A new PwC survey of Irish chief executives showed that 93pc sees a Brexit as the top threat to their business.

According to the PwC Irish CEO Pulse survey, just 3pc of business leaders see the possibility of a Brexit as a positive to their company.

Meanwhile, sterling bounced about 0.5pc against the euro and dollar yesterday after two new opinion polls gave a narrow lead to the 'remain' camp ahead of the June 23 referendum on Britain's EU membership.

The pound had sunk to a three-week low in trade-weighted terms on Monday after a pair of online opinion polls gave the "leave" camp a 4-5pc lead.

Dealers said a generally weaker tone to the dollar since shocking US jobs data on Friday has also helped.

"The two polls overnight have lent support to the pound early in today's session," said Craig Erlam, senior market analyst with currency brokers Oanda in London.

"With momentum, though, very much with the 'leave' campaign, it would appear, at least from the recent polls, that there is a very real chance that the UK could vote out, which could play havoc with the market," Mr Erlam added.

The cost of protection against swings in the currency over the next month hit its highest since late 2008 on Monday on concern that support for Britain leaving the EU is growing among the public.

It inched higher still, to 22.2pc, yesterday.

Bookmakers have shortened their odds, with betting website Betfair putting the chances of a vote to leave at just over 30pc, little changed from Monday.

Odds at the end of last week had implied a 27pc chance of Britain leaving the bloc.

Sterling was last up 0.6pc on the day at $1.4524 , having fallen as far as $1.4352 on Monday.

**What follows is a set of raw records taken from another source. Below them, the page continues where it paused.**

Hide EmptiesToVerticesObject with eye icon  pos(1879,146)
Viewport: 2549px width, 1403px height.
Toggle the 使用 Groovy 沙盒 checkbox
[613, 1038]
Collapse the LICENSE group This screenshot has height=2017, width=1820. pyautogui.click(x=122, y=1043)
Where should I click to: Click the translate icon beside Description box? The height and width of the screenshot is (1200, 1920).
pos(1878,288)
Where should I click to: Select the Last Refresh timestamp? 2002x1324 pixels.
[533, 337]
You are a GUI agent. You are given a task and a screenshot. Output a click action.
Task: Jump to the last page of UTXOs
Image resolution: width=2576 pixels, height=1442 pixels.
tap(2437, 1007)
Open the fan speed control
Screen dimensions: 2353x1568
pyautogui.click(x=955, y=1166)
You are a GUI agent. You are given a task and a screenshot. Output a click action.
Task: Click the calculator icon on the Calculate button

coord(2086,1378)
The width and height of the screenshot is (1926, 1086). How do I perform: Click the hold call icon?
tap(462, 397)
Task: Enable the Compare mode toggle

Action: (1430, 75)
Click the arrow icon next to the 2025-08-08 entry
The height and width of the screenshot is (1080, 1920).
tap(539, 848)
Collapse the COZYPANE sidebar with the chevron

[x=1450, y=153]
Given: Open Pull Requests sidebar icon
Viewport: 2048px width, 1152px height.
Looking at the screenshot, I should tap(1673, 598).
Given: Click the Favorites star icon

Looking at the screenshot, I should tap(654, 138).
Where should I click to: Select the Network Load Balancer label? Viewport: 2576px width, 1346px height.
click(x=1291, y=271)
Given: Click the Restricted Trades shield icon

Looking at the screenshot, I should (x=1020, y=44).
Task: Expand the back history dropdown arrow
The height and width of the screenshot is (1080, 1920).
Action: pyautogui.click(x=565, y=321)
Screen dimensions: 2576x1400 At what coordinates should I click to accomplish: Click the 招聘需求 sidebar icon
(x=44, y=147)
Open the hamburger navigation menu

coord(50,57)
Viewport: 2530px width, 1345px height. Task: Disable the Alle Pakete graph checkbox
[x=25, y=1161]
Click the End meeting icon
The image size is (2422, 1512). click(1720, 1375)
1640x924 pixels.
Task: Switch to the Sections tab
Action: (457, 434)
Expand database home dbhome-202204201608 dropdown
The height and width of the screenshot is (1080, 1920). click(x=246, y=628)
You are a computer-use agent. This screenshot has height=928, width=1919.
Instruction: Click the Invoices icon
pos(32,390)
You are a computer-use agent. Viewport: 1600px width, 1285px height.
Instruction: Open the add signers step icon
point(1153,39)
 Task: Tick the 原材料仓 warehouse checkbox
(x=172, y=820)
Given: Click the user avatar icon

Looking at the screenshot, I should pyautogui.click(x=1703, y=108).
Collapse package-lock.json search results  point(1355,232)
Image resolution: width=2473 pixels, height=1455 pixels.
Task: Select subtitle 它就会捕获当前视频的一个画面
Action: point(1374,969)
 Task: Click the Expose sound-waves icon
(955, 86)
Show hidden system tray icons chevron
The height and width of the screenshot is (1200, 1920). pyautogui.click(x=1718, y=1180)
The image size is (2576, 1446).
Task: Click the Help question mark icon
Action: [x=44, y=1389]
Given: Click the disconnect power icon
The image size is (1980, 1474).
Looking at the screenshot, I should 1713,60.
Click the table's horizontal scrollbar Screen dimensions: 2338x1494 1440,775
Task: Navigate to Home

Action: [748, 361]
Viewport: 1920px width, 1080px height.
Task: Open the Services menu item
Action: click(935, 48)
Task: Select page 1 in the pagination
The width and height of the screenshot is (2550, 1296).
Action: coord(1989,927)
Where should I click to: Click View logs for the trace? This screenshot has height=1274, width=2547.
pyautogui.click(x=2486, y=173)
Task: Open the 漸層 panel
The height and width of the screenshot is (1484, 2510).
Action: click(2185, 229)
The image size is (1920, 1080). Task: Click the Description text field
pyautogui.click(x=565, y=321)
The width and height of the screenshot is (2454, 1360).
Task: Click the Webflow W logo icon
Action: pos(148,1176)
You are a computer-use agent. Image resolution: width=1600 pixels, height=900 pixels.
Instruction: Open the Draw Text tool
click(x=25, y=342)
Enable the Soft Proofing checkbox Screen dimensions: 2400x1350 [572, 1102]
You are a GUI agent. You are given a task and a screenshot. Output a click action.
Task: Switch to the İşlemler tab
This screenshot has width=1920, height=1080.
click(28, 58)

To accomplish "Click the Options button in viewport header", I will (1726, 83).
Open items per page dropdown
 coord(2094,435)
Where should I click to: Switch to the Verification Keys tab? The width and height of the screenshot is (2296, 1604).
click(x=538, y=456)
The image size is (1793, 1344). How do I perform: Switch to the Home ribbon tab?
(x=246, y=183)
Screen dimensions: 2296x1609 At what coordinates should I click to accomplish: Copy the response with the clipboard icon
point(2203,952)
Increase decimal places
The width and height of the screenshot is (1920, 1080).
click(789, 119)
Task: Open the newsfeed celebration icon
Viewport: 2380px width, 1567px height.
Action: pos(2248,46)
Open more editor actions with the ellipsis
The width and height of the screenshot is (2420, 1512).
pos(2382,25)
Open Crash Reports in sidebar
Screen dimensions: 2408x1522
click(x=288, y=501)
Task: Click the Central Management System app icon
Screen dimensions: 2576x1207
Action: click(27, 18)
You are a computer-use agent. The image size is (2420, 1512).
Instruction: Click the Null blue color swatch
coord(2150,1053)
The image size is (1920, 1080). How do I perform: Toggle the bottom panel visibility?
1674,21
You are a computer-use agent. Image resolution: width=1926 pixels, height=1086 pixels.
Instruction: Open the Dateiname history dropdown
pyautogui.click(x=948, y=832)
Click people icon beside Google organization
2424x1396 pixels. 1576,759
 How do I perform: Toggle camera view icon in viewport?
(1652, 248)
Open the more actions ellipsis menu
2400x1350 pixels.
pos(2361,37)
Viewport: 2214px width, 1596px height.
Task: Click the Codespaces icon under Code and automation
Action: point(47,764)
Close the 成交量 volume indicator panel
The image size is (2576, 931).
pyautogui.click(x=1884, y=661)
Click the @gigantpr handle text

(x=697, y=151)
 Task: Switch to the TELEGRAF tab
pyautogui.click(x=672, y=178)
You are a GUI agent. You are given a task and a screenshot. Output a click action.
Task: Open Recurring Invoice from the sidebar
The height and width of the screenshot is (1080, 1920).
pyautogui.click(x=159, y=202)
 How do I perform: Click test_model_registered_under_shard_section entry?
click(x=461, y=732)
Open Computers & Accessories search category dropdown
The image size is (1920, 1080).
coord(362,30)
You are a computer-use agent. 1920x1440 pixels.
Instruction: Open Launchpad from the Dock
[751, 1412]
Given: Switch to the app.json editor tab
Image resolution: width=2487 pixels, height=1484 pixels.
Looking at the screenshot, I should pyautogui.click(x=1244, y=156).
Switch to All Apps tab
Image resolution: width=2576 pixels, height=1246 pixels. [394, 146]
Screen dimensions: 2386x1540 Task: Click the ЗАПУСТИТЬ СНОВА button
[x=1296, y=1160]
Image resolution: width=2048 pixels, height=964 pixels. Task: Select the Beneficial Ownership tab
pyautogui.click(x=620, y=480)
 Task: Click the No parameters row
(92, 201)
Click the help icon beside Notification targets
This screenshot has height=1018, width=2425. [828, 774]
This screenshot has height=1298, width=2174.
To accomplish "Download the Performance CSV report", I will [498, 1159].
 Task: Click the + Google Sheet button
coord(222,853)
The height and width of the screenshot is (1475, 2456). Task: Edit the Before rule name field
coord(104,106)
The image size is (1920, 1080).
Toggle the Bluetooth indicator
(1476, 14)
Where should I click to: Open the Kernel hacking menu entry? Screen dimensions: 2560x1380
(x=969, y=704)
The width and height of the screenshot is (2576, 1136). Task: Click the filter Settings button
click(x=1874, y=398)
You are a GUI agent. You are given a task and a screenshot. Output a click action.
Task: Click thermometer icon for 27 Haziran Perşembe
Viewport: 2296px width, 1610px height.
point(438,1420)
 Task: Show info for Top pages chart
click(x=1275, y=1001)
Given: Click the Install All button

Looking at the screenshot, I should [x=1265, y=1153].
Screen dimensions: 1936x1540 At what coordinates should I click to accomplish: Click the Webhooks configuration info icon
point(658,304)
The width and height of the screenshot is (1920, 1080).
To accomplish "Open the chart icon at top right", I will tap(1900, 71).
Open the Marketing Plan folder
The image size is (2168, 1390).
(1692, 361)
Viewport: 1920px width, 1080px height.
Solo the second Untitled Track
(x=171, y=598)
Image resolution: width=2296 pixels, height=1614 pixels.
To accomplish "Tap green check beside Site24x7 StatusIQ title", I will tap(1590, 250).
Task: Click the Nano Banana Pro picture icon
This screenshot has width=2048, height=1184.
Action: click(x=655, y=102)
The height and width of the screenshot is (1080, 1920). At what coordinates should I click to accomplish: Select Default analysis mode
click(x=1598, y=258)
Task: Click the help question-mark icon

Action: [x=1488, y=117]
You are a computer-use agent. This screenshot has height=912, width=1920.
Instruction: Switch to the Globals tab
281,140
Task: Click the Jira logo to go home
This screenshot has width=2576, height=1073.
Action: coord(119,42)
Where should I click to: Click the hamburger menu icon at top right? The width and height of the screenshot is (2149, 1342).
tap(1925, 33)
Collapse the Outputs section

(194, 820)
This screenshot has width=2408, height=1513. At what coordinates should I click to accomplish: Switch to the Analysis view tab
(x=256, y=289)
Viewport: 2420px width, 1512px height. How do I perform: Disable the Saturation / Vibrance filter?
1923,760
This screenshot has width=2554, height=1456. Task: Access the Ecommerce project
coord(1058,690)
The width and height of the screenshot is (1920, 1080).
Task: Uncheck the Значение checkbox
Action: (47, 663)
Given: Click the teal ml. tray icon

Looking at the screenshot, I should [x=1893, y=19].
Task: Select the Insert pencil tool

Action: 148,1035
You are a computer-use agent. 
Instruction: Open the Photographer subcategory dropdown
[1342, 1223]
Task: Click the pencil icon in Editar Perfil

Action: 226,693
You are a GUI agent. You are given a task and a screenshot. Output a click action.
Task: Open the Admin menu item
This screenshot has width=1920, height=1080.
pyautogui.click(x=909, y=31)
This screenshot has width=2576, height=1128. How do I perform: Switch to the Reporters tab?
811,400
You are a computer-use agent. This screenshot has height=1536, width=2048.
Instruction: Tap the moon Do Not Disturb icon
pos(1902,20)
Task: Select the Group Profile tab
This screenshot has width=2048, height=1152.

It remains way above long-term lows around $1.38 hit as the Brexit campaign properly got under way in February.

The euro, meanwhile, fell 0.5pc to 78.23p.

"The debate is getting long, loud and messy," said Tobias Davis, head of corporate treasury sales at Western Union in London.

"But the pound has bounced off its recent sub-1.44 lows to trade comfortably above 1.45 this morning in light of a weaker dollar," Mr Davis said.